The Mediating Effect of Climate Change on the Relationship between Energy Resources andCost – Saving Sustainability and Energy Security in Sabah, Malaysia

by John Stephen Dionysius

June 2023

Abstract

With a current projected nameplate capacity of 900 MW and a peak demand of about 700 MW, Sabah has a 28% reserve margin, Sabah’s capacity is largely made up of outdated, pricey, and more unreliable diesel plants, and the demand for energy is expanding at a rate of over 7% annually. Driven by the expansion of both the commercial and household sectors, unexpected breakdowns in Sabah result in costly service interruptions, especially on the east coast, which is almost totally dependent on diesel plants.

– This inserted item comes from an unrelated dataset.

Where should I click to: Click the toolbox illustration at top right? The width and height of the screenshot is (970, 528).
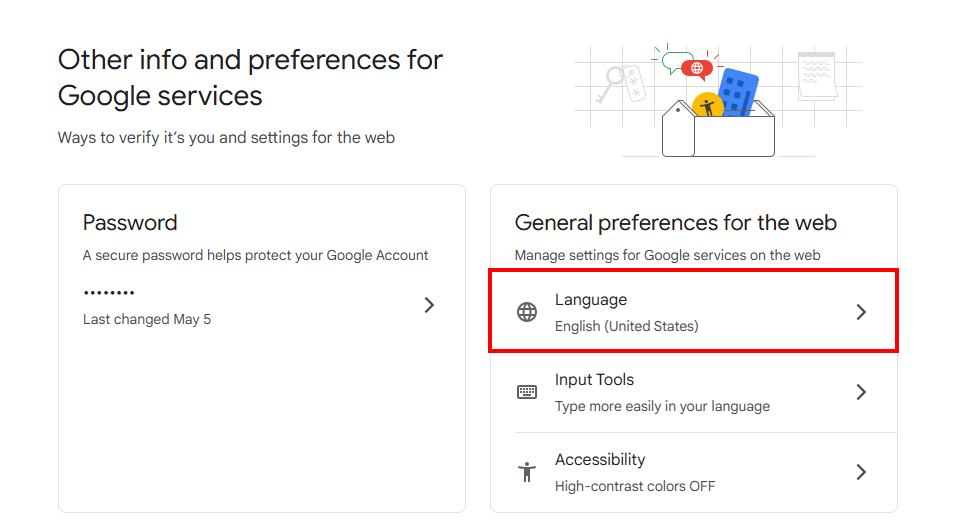coord(718,128)
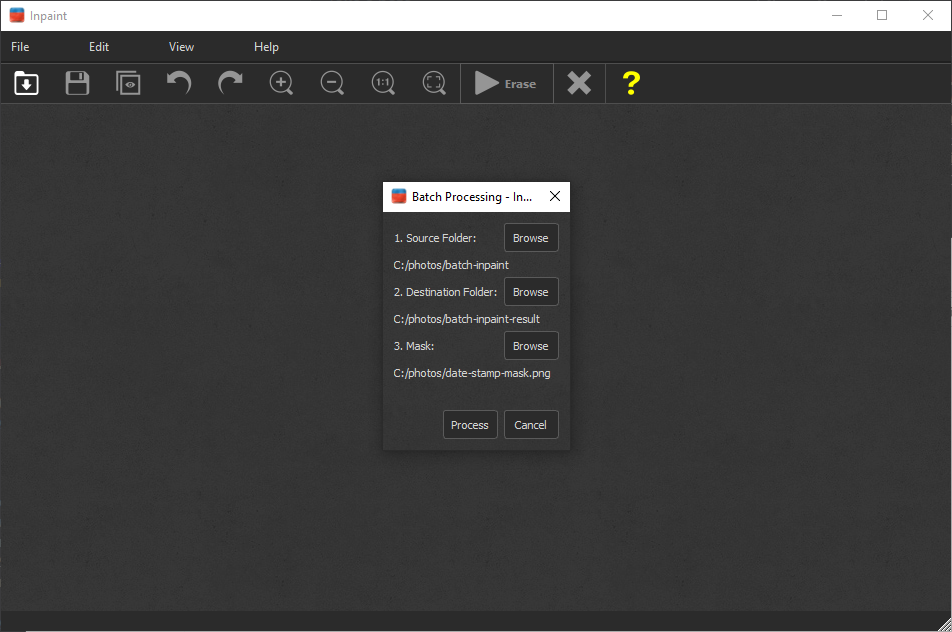Open an image using the import icon
Screen dimensions: 952x632
click(x=25, y=83)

In addition, Sabah and Sarawak, two states in East Malaysia (also known as Malaysian Borneo), only have rates of 77.00% and 67.00%, respectively, while Peninsular Malaysia has a high electrical access rate of 99.72%. Nearly 0.8 million Malaysians, the majority of whom live in East Malaysia’s rural areas, lack access to electricity. Sabah even had the highest average monthly number of electric outages among all the states in Malaysia in 2009, with 1,759 disruptions.

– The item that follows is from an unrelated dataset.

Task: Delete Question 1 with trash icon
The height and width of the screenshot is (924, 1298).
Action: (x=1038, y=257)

This research adopts quantitative research in which a public survey was performed in between 28 April 2023 to 10 May 2023 emphasizing on the Sabah public sentiment on perception, awareness, knowledge, acceptance and attitudes on how Sabah’s energy resources, including nuclear, fossil, and renewable fuels, relate to Sabah’s costeffective sustainability and energy security.

A total 100 questionnaires have been distributed to various geographic or regional regions, who are likely to differ due to their beliefs or perceptions, educational backgrounds, income levels, and occupations participated in this survey but only 80 usable questionnaires are taken as sample size as required in this paper. The response rate was 86.96%. A smaller sample was chosen in the study rather than a more thorough census due to the magnitude of the population.

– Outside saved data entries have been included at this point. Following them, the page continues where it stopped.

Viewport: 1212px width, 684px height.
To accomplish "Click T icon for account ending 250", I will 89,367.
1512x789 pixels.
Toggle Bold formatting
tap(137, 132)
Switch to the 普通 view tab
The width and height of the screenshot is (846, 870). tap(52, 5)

The sample strategy used in the present research was nonprobability sampling. The hypothesis results indicated that most Sabah’s people had a poor understanding of, and lack of acceptance of, the need for energy. This study found that the Protection Motivation, Theory Consistency Theory and Behavioral Reasoning Theory (BRT), play
an important theory of planned behavior in looking at practical, long-term solutions to the problems of cost-effective sustainability, energy security, and climate change as a mediating factor.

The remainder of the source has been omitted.